Eylül Ayı Sanayi Üretimi Verilerine İlişkin Değerlendirmemiz


n Eylül ayında sanayi üretimi (arındırılmamış) yıllık bazda %7.9 düşüşle beklentilerin çok üzerinde bir gerileme gösterdi. Genel piyasa medyan beklentisi %3.0 azalışa işaret ederken, bizim beklentimiz ise %5.0 azalış yönündeydi. Yıllık artış hesaplamasını anketlerle sağlıklı karşılaştırma için daha fazla sayıda katılımcının tahmin gönderdiği mevsim ve takvim etkisinden arındırılmamış ham veri üzerinden yapmaktayız.

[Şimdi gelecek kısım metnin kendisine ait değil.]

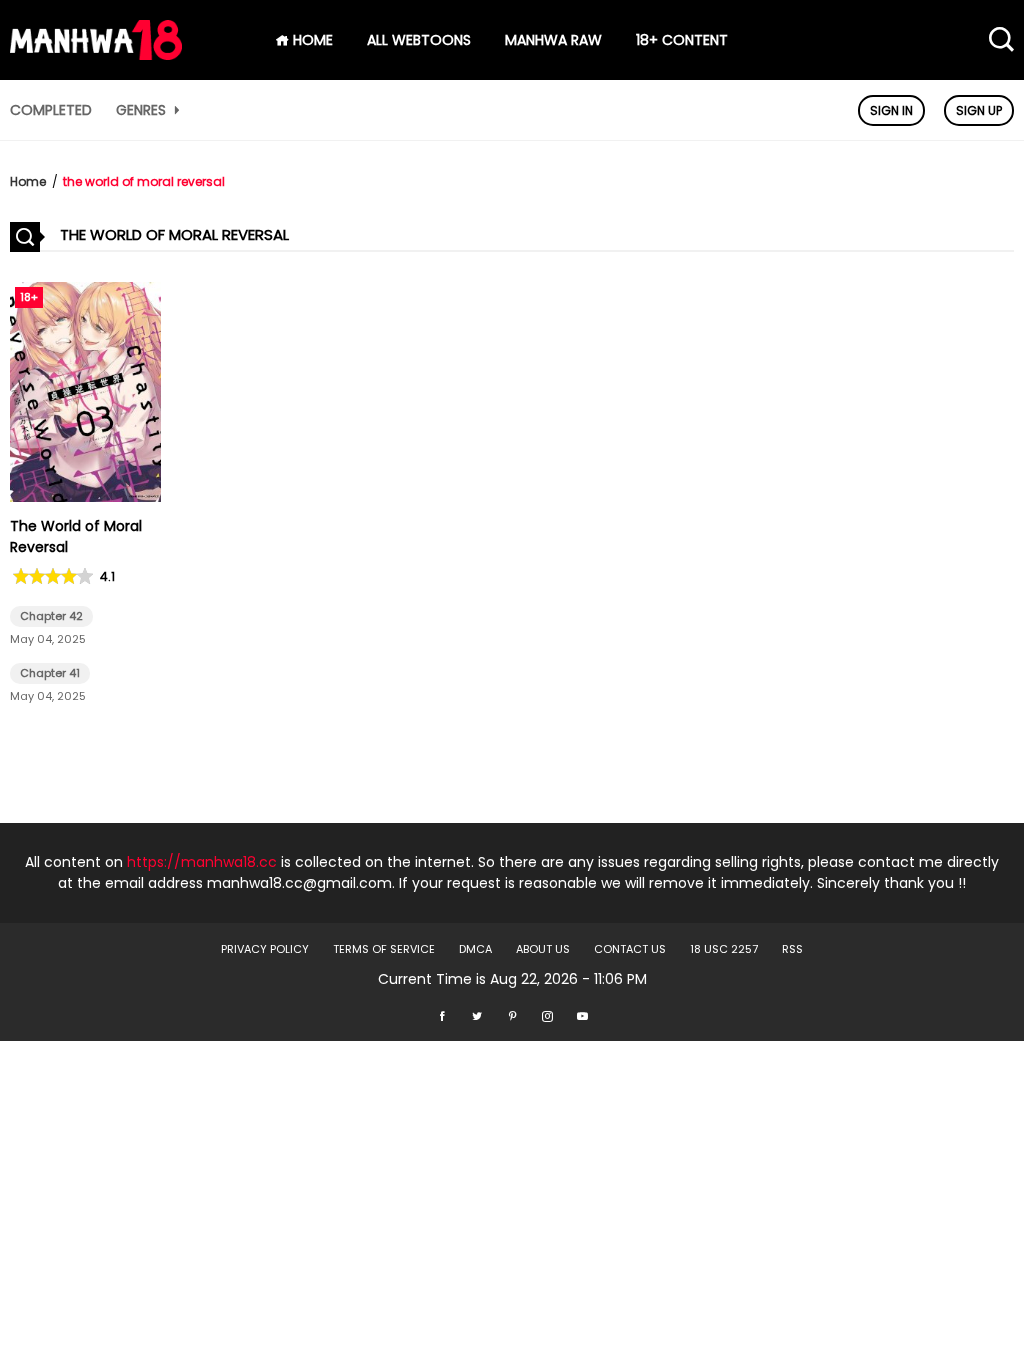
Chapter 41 (50, 673)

Hatırlanacağı gibi, Ağustos’taki sert artışa ihtiyatlı yaklaşmış bunun Temmuz ayındaki aşırı zayıflığın bir telafisi gibi göründüğünü söylemiştik. Aşağıda da ayrıntılı değindiğimiz gibi, yıllık değişimde gözlenen sert dalgalanmalar üretimde bir momentum değişiminden çok büyük ölçüde yıllar arasındaki işgünü farkından kaynaklanıyor. Bu bağlamda, Eylül ayında imalatçı sektörlerin ana girdisi olan “enerji ve altın hariç ara malı ithalatının” geçen yılın aynı ayına göre %23 gibi sert bir oranda daralması, aynı ayın sanayi üretimi açısından beklentilerimizi aşağı çeken bir gelişme olmuştu, gerçekleşmenin bu beklentiyi doğruladığı görülüyor.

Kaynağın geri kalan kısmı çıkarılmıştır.